-- Exercise brief --
All lines containing the string "label" must be copied from the entries.

(Stored data entries)
-- -- --
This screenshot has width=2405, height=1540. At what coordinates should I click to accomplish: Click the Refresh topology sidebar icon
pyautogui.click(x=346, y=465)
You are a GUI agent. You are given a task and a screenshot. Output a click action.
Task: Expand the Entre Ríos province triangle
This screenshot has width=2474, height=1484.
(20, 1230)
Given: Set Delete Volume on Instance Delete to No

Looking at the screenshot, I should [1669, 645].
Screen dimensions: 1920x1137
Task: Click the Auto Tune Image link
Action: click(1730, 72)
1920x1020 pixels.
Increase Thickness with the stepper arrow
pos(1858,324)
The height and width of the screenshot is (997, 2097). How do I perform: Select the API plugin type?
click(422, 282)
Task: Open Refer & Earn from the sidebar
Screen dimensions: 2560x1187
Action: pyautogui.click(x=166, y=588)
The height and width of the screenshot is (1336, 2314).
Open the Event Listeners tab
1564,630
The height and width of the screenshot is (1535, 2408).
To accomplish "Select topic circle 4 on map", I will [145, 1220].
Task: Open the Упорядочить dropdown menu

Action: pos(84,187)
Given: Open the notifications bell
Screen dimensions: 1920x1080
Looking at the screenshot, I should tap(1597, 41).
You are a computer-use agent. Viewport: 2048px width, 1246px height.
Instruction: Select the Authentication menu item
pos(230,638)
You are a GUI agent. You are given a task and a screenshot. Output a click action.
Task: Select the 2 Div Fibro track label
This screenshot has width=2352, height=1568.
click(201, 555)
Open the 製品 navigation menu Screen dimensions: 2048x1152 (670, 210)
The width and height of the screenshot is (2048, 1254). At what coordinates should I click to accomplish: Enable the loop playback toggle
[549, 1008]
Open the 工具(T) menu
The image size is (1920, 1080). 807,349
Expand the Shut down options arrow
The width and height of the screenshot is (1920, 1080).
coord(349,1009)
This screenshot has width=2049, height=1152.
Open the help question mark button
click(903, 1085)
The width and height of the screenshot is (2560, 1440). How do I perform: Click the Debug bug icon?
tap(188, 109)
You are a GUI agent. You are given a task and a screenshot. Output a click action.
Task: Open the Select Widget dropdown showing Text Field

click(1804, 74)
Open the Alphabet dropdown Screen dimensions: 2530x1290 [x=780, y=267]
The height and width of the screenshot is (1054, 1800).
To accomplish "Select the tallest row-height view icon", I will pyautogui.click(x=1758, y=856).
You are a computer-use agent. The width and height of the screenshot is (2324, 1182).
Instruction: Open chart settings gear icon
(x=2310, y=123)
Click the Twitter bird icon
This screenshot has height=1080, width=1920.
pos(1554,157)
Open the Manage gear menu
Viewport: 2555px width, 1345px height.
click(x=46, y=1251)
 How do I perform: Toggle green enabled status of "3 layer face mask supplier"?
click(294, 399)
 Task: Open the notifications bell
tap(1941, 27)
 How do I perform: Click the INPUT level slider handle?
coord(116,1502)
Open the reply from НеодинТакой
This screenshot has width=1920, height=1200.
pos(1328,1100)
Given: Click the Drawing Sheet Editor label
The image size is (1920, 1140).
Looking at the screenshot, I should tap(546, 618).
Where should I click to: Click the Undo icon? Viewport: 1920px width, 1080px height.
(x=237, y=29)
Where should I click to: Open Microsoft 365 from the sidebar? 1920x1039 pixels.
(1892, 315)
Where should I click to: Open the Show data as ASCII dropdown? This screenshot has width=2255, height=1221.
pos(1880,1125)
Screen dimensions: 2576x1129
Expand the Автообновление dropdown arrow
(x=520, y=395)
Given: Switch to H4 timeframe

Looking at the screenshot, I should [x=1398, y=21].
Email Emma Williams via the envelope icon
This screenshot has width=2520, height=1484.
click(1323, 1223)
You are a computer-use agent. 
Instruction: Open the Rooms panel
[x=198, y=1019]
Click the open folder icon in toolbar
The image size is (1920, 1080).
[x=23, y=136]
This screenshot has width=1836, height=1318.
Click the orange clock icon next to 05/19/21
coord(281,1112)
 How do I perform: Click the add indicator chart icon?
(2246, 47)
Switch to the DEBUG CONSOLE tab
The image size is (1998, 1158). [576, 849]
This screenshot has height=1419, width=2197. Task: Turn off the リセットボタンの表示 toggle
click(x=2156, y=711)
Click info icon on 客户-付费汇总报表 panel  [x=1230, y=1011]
-- -- --
-- Exercise result --
Task: Select the 2 Div Fibro track label
Given: Click the Drawing Sheet Editor label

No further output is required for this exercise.